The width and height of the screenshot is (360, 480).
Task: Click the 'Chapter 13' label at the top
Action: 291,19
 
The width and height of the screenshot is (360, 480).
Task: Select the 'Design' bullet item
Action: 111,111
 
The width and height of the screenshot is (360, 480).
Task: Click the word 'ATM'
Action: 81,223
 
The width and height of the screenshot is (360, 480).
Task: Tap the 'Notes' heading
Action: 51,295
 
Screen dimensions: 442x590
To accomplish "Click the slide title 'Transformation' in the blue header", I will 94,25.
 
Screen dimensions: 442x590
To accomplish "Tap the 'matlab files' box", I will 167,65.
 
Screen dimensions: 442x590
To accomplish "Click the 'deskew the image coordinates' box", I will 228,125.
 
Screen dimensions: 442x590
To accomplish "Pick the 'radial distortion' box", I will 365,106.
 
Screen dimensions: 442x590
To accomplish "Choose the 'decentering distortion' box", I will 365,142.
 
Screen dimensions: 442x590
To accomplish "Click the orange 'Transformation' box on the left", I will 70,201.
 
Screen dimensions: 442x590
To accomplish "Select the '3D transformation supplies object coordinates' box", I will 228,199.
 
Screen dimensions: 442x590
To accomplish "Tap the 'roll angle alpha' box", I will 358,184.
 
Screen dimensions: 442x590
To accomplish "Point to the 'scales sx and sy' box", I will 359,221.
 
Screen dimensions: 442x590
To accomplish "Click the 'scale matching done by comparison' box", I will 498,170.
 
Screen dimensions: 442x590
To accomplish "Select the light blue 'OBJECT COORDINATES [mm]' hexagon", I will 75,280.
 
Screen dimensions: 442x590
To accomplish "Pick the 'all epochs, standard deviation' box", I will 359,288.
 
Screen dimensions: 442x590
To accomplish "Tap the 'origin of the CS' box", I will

◆ ◆ ◆

* **Given problem**: Starting at the first line of the items and stopping after the line that contains "Action: 51,295", output those lines as a numbered list, omitting blank lines.

* **Answer**:
1. The width and height of the screenshot is (360, 480).
2. Task: Click the 'Chapter 13' label at the top
3. Action: 291,19
4. The width and height of the screenshot is (360, 480).
5. Task: Select the 'Design' bullet item
6. Action: 111,111
7. The width and height of the screenshot is (360, 480).
8. Task: Click the word 'ATM'
9. Action: 81,223
10. The width and height of the screenshot is (360, 480).
11. Task: Tap the 'Notes' heading
12. Action: 51,295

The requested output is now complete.